Continuous manufacturing involves the continuous feeding of input materials into a system and removal of the output materials from the manufacturing process. The approach is distinct from the more widely used stop-start batch production technique, leading the International Council for Harmonisation (ICH) to develop the Q13 guideline on continuous manufacturing.
EMA’s Committee for Medicinal Products for Human Use adopted the guideline last month and released it to the public last week. The final text explains how scientific approaches such as control strategy and process verification apply to continuous manufacturing, and the regulatory expectations in areas including drug substance and drug product stability and pharmaceutical quality systems.
The final guidance covers the same ground as the draft version that EMA released for consultation in 2021 but features changes throughout the text. The revisions include new information about regulatory expectations for the stability data package. As in the draft, the final guideline states that the expectations “generally do not differ” between continuous and batch production but officials have added new details about chemical drug substances and drug products.

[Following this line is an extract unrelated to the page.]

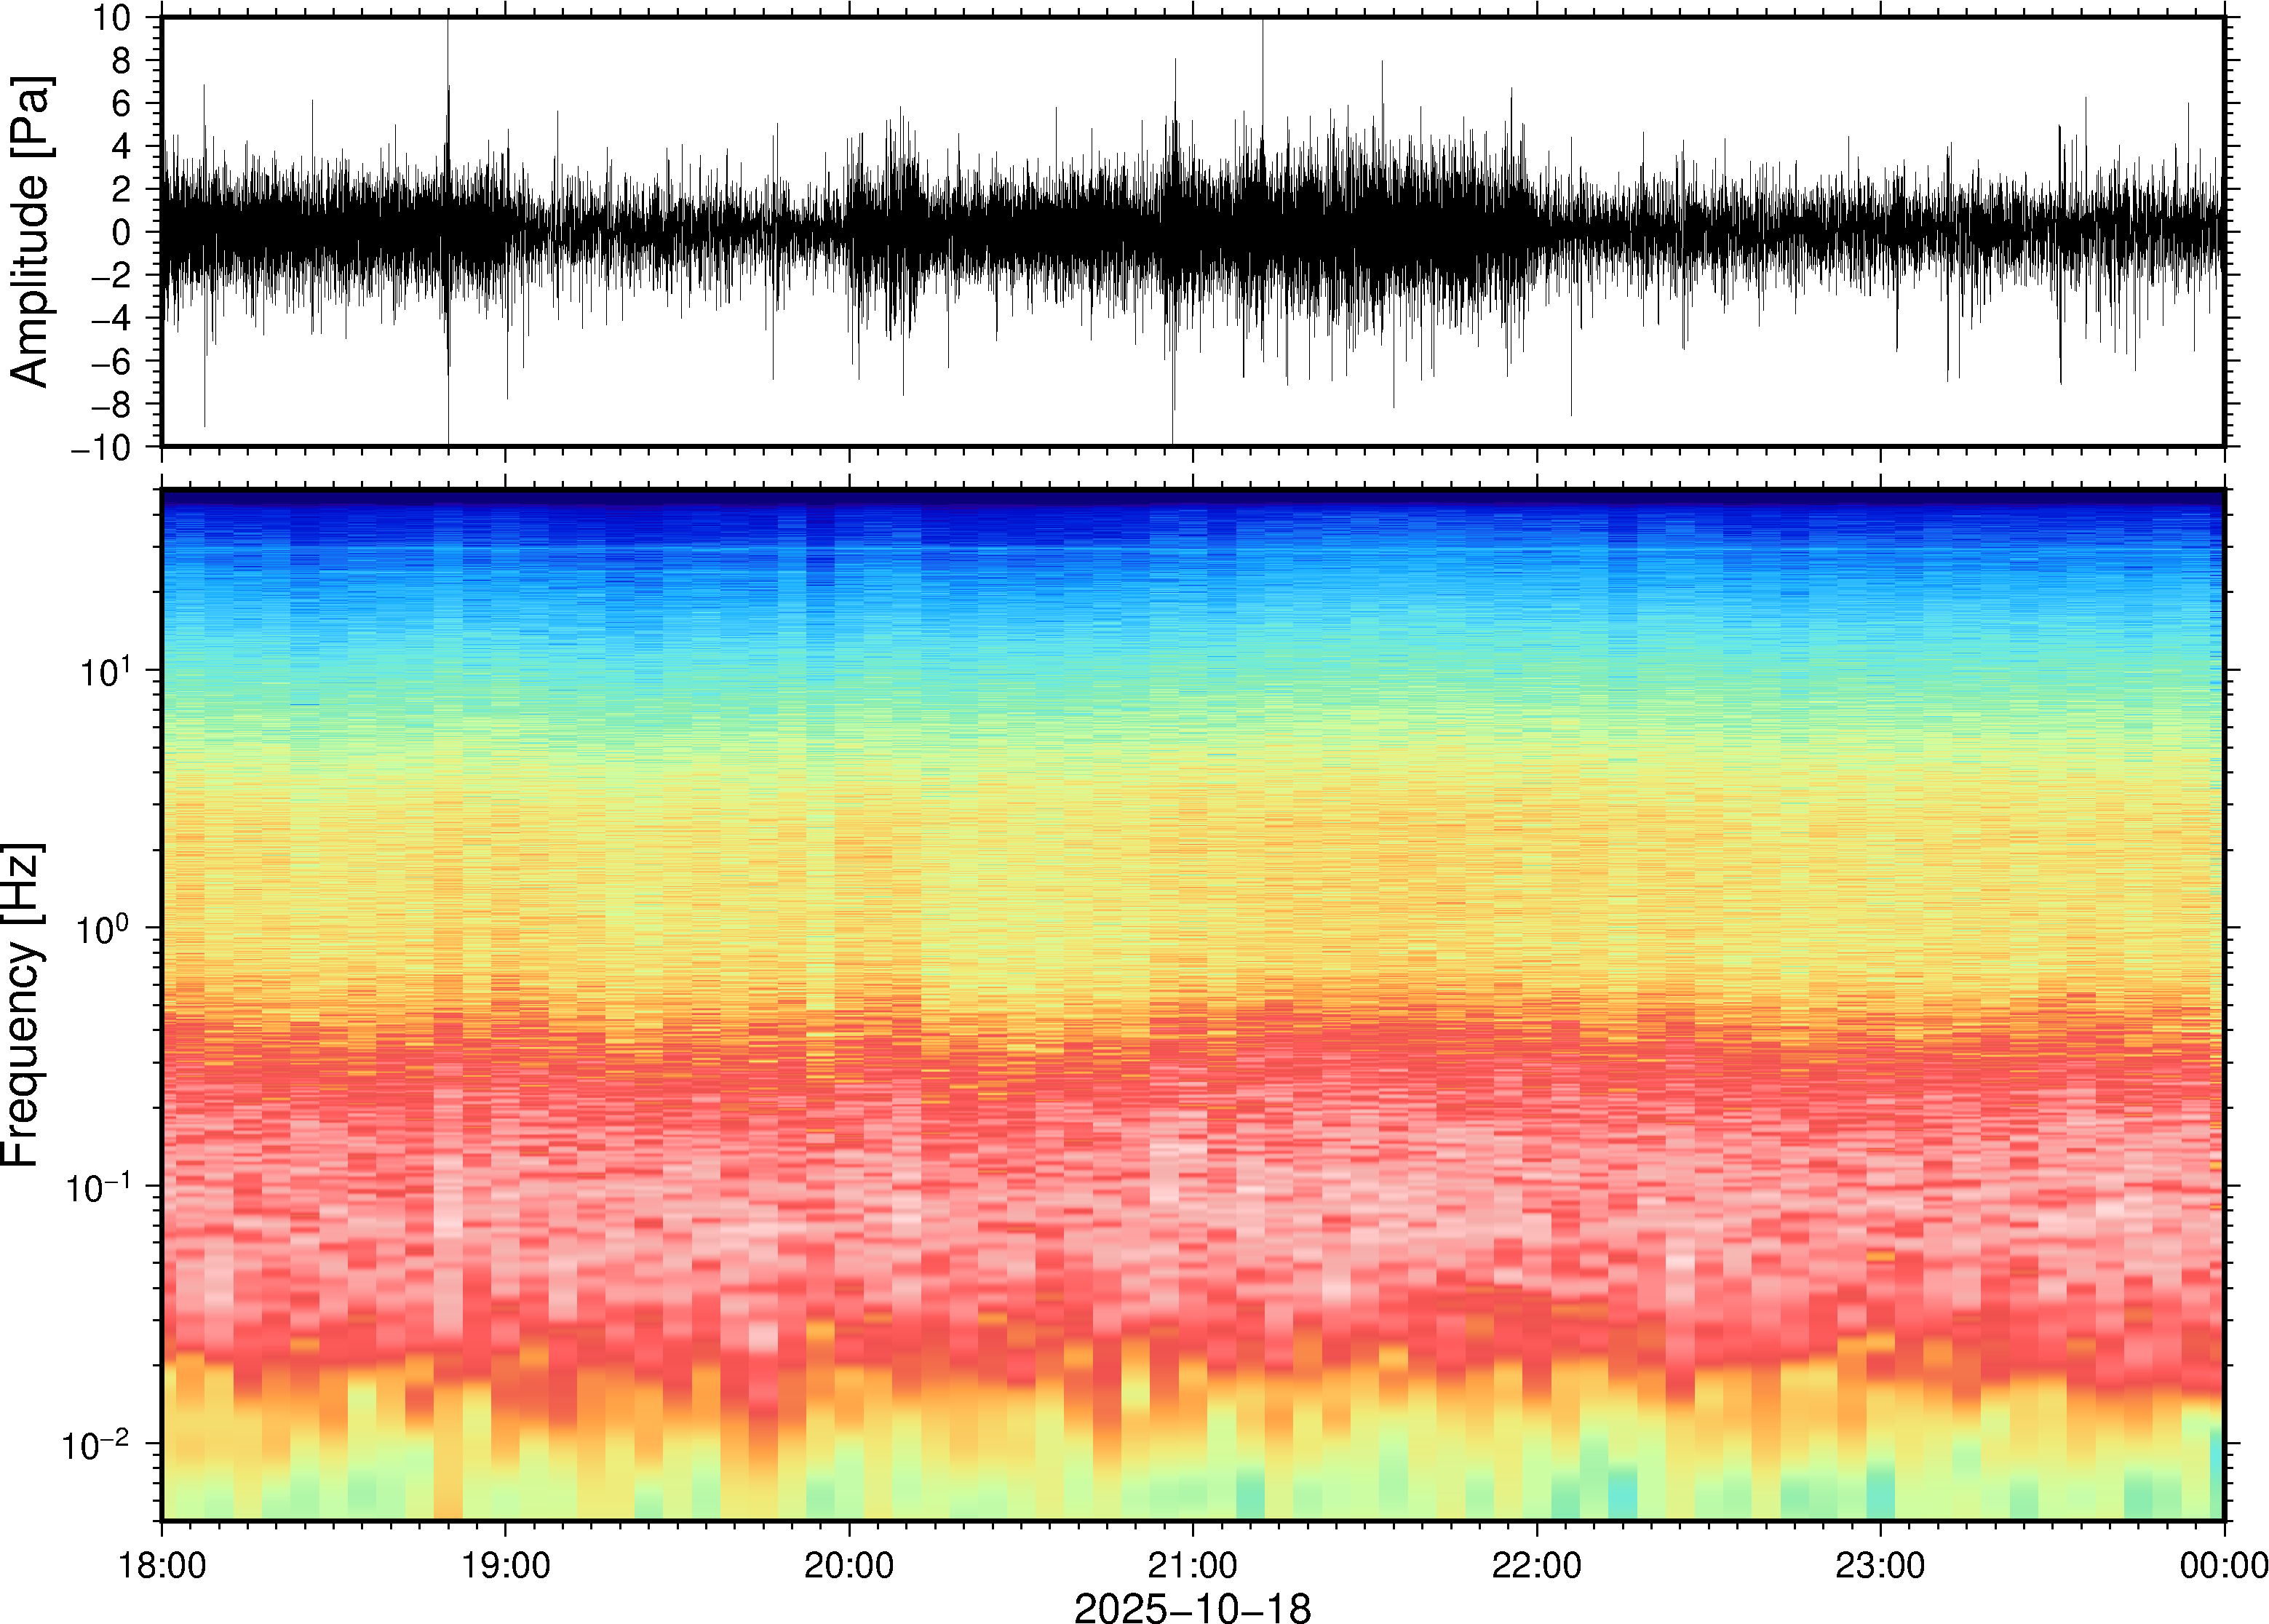Click the 20:00 time axis label

pos(849,1565)
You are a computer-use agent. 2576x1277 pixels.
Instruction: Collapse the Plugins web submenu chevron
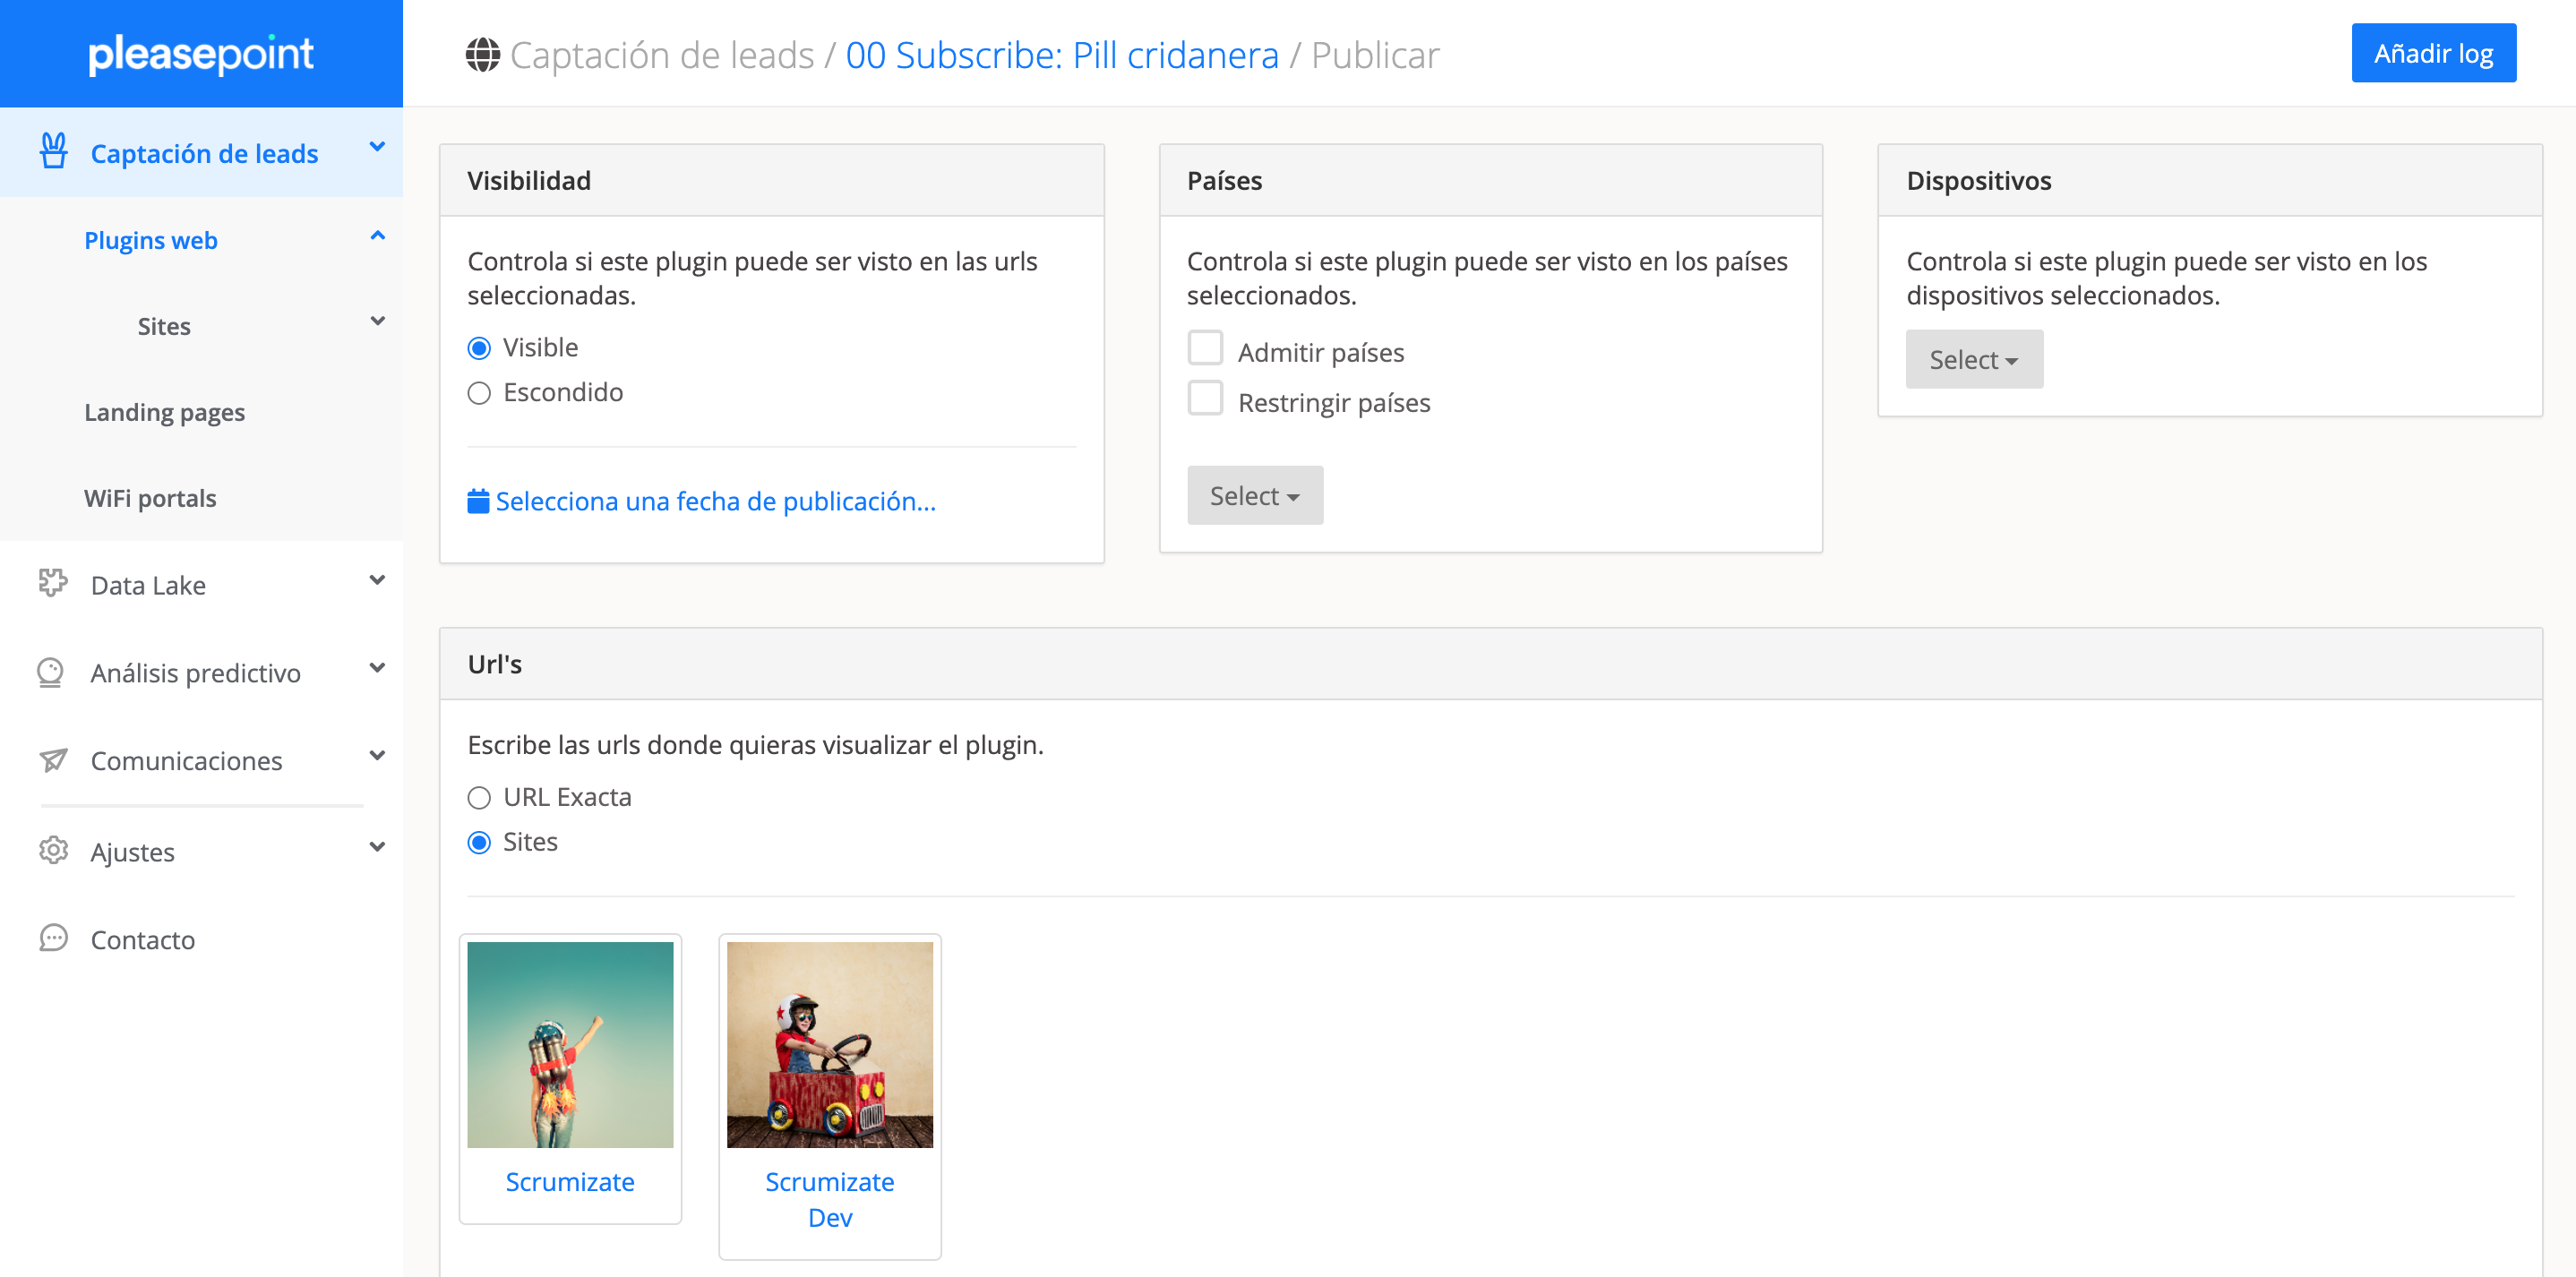377,237
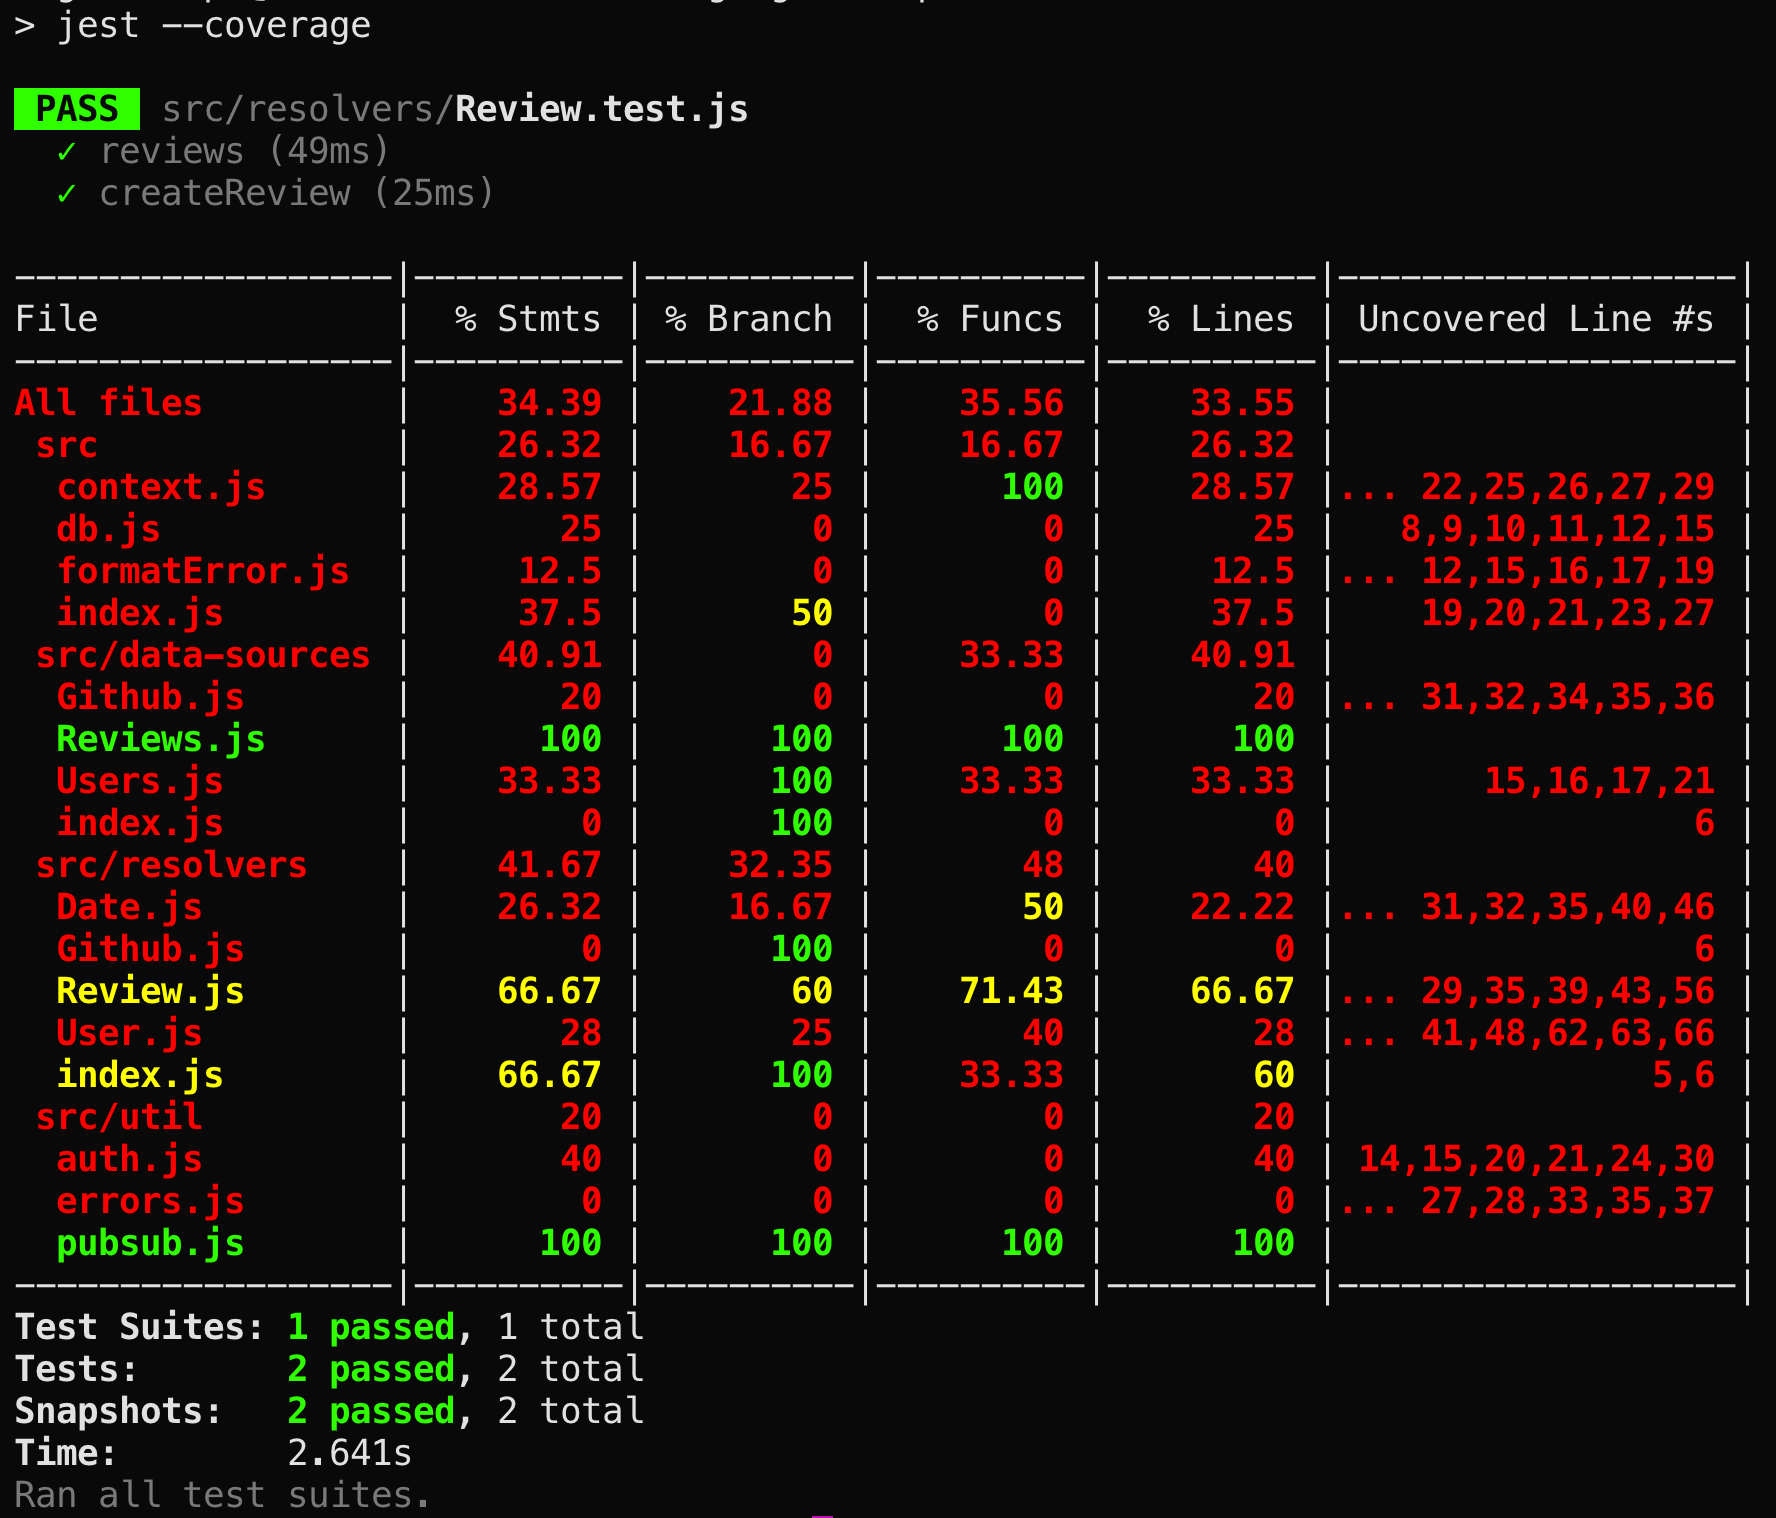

In two new bullet points, the guideline explains that stability batches may be produced from shorter manufacturing runs if the control strategy, mass flow rate and equipment are representative of the commercial process, and “it is demonstrated that a state of control is established and maintained when the process operates over the longer commercial run times.”
If manufacturers plan to increase output by means other than longer runs, for example by using larger equipment, they should justify their approach for defining primary stability batches. The ICH guideline encourages applicants “to discuss their scale-up and primary stability batches approach with regulatory authorities.”
In annexes to the guideline, ICH provides more specific information about continuous manufacturing of chemical entities and therapeutic proteins. ICH has made some changes to the annexes, notably to the section on therapeutic proteins. That annex now states that “the number or range of cell bank vials used to produce the specified number of drug substance batches should be defined” and that vials “should be traceable to the output drug substance batches.” [RAPS]